## Requirement
Retype each record exactly, please. Skip none.

----- Data for this exercise -----

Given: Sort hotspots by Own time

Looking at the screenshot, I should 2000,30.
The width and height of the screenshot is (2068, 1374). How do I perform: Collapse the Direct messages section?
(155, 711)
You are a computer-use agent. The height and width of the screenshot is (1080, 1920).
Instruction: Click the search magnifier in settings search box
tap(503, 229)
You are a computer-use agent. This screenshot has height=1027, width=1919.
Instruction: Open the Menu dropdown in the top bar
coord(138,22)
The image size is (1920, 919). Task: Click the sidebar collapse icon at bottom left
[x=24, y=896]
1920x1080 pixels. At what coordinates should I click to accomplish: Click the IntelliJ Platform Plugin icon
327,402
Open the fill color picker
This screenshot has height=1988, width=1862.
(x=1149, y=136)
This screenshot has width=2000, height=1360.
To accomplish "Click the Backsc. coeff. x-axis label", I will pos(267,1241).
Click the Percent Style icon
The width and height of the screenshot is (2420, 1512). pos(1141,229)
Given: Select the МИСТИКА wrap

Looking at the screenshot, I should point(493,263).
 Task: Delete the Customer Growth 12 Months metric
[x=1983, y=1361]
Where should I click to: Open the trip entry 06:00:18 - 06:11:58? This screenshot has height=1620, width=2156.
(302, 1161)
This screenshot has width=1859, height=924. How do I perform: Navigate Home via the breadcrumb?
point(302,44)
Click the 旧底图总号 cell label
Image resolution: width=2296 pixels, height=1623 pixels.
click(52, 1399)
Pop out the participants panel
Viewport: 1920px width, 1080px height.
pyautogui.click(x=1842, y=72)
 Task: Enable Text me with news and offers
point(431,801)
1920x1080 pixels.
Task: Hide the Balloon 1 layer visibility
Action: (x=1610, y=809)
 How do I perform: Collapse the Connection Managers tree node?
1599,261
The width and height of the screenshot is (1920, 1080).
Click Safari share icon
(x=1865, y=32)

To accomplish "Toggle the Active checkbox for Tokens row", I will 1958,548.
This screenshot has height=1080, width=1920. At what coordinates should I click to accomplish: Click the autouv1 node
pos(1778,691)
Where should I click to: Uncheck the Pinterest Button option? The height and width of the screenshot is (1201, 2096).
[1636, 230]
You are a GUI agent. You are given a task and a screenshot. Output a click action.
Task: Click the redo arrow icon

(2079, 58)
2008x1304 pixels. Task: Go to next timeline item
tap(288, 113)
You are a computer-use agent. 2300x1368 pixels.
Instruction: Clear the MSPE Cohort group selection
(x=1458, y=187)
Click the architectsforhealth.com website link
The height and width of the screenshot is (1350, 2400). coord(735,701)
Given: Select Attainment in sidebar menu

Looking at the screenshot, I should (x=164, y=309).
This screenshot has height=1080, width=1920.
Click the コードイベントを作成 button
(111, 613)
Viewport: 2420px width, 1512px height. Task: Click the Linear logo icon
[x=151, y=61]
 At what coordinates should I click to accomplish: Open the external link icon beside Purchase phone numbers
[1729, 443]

-----

## Completed task
Given: Sort hotspots by Own time

Looking at the screenshot, I should 2000,30.
The width and height of the screenshot is (2068, 1374). How do I perform: Collapse the Direct messages section?
(155, 711)
You are a computer-use agent. The height and width of the screenshot is (1080, 1920).
Instruction: Click the search magnifier in settings search box
tap(503, 229)
You are a computer-use agent. This screenshot has height=1027, width=1919.
Instruction: Open the Menu dropdown in the top bar
coord(138,22)
The image size is (1920, 919). Task: Click the sidebar collapse icon at bottom left
[x=24, y=896]
1920x1080 pixels. At what coordinates should I click to accomplish: Click the IntelliJ Platform Plugin icon
327,402
Open the fill color picker
This screenshot has height=1988, width=1862.
(x=1149, y=136)
This screenshot has width=2000, height=1360.
To accomplish "Click the Backsc. coeff. x-axis label", I will pos(267,1241).
Click the Percent Style icon
The width and height of the screenshot is (2420, 1512). pos(1141,229)
Given: Select the МИСТИКА wrap

Looking at the screenshot, I should point(493,263).
 Task: Delete the Customer Growth 12 Months metric
[x=1983, y=1361]
Where should I click to: Open the trip entry 06:00:18 - 06:11:58? This screenshot has height=1620, width=2156.
(302, 1161)
This screenshot has width=1859, height=924. How do I perform: Navigate Home via the breadcrumb?
point(302,44)
Click the 旧底图总号 cell label
Image resolution: width=2296 pixels, height=1623 pixels.
click(52, 1399)
Pop out the participants panel
Viewport: 1920px width, 1080px height.
pyautogui.click(x=1842, y=72)
 Task: Enable Text me with news and offers
point(431,801)
1920x1080 pixels.
Task: Hide the Balloon 1 layer visibility
Action: (x=1610, y=809)
 How do I perform: Collapse the Connection Managers tree node?
1599,261
The width and height of the screenshot is (1920, 1080).
Click Safari share icon
(x=1865, y=32)

To accomplish "Toggle the Active checkbox for Tokens row", I will 1958,548.
This screenshot has height=1080, width=1920. At what coordinates should I click to accomplish: Click the autouv1 node
pos(1778,691)
Where should I click to: Uncheck the Pinterest Button option? The height and width of the screenshot is (1201, 2096).
[1636, 230]
You are a GUI agent. You are given a task and a screenshot. Output a click action.
Task: Click the redo arrow icon

(2079, 58)
2008x1304 pixels. Task: Go to next timeline item
tap(288, 113)
You are a computer-use agent. 2300x1368 pixels.
Instruction: Clear the MSPE Cohort group selection
(x=1458, y=187)
Click the architectsforhealth.com website link
The height and width of the screenshot is (1350, 2400). coord(735,701)
Given: Select Attainment in sidebar menu

Looking at the screenshot, I should (x=164, y=309).
This screenshot has height=1080, width=1920.
Click the コードイベントを作成 button
(111, 613)
Viewport: 2420px width, 1512px height. Task: Click the Linear logo icon
[x=151, y=61]
 At what coordinates should I click to accomplish: Open the external link icon beside Purchase phone numbers
[1729, 443]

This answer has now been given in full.